37. Duka

516 39 11
                                    

“Tidak ada kehilangan yang paling menyakitkan kecuali kehilangan dia yang telah kembali kepada Rabb-nya.”
.
.
.
—Hunafah Zalika—
🌺🌺🌺

Plaaak!!!

Semua yang berada dalam ruang rawat Hunaf kaget ketika Rania yang baru saja datang langsung menampar Hunaf tanpa aba-aba. Tamparan itu sepertinya sangat keras dapat dilihat dari bekas yang tertinggal di pipi bagian kiri sang menantu, padahal Hunaf baru saja sadar dari pingsannya.

“Puas kamu ‘kan?” tanya Rania dengan nada bentakkannya.

“Ma—mah,” lirih Hunaf terbata.

“Puas kamu setelah membunuh anak saya!!”

“Maksud mamah apa?” Hunaf benar-benar tidak mengerti dengan ucapan ibu mertuanya.
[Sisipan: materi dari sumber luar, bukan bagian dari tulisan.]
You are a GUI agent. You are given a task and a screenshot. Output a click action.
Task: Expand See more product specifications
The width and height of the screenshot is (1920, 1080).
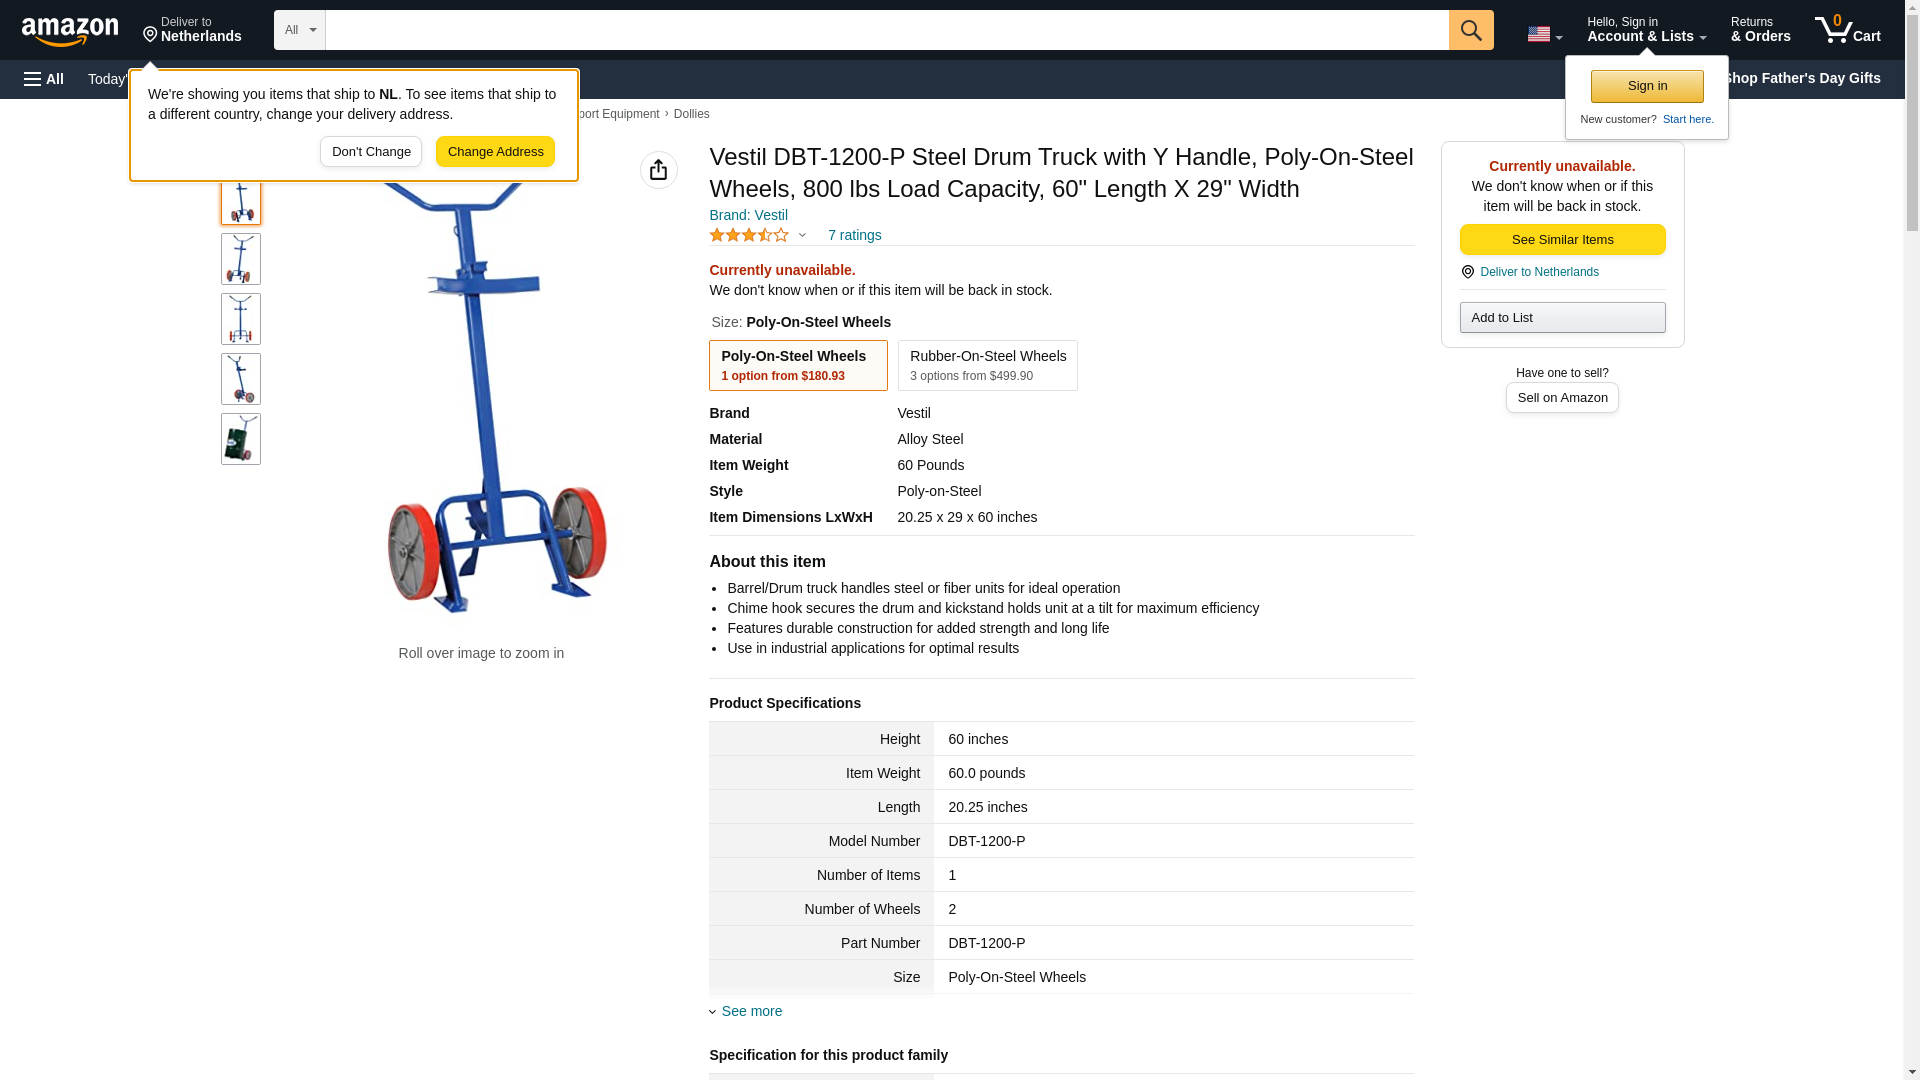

“Nggak usah pura-pura tidak tahu kamu, hanya karena menyelamatkan kamu dan anak kamu itu, anak saya harus merenggang nyawanya dalam kecelakaan itu. Puaskan kamu sekarang, Hunaf!” Rania menangis histeris ketika kembali membayangkan anaknya.

“Maksud mamah mas Yanza?”

“Kalau kamu jadi istri yang nurut sedikit saja pasti suami kamu tidak akan jadi seperti sekarang ini, kenapa sih kamu kalau dikasih tahu, dilarang ini, dilarang itu nggak nurut aja. Itu juga demi keselamatan kamu sama anak kamu, kalau kamu nggak nekat pulang sendiri nggak akan kayak gini kejadiannya,” cerca Rania tak bisa menahan emosinya lagi.

“Mas Yanza baik-baik aja ‘kan, mah?” tanya Hunaf menahan sesuatu yang terasa ingin meledak didadanya.

“Mobilnya sudah meledak sebelum dia berhasil dikeluarkan dari sana,” jelas Rania. Tubuhnya yang semula berdiri tegak kini perlahan merosot ke lantai, untungnya Hanif dengan cepat meraihnya.

“Mele—dak,” ucap Hunaf terbata. Pipinya sudah kembali basah, entah sejak kapan buliran bening itu kembali mengalir. “Nggak, itu nggak mungkin. Mas Yanza pasti baik-baik aja, dia udah janji sama aku akan baik-baik saja. Dia nggak bohong,” lirihnya.

“Ini semua gara-gara kamu, Hunaf!” tuding Rania.

“Mah, aku pengen ketemu mas Yanza sekarang. Tolong bawa aku ketemu mas Yanza, mah. Aku mohon,” pinta Hunaf lirih.

“Saya kecewa sama kamu, Hunaf. Sekalipun jasad Yanza ketemu, saya tidak akan pernah mengizinkan kamu untuk bertemu lagi dengannya. Kamu sudah menjadi penyebab semua ini terjadi, jangan pernah berharap kamu akan melihat dia untuk terakhir kalinya,” tegas Rania lalu pergi dari sana.

“Mah,” panggil Hunaf, ia bahkan turun paksa dari tempat tidurnya untuk keluar mengejar Rania. Kondisinya yang lemah membuatnya tidak bisa terus mengejar Rania, Hanif yang melihat putrinya seperti itu merasa sangat terpukul.

“Mamah,” lirih Hunaf berusaha memanggil Rania tapi wanita itu sudah menghilang dari balik pintu.

“Sayang, jangan kayak gini. Bunda nggak tega lihatnya, nak.”

“Bun, mas Yanza bun. Dia pasti baik-baik aja kan? Dia akan baik-baik aja, dia udah janji sama aku. Aku mau ketemu sama mas Yanza bun.” Tangis Hunaf semakin lirih.

Hanif, Farhan dan kedua sepupunya merasa sakit hati melihat Hunaf yang seperti itu.

“Ayah, antar aku ketemu mas Yanza, yah. Dia pasti butuh aku, dia pasti nunggu aku yah. Dia pasti baik-baik aja, dia udah janji akan baik-baik aja sama aku. Antar aku ketemu mas Yanza, yah. Aku mohon,” mohonnya dengan suara lirih.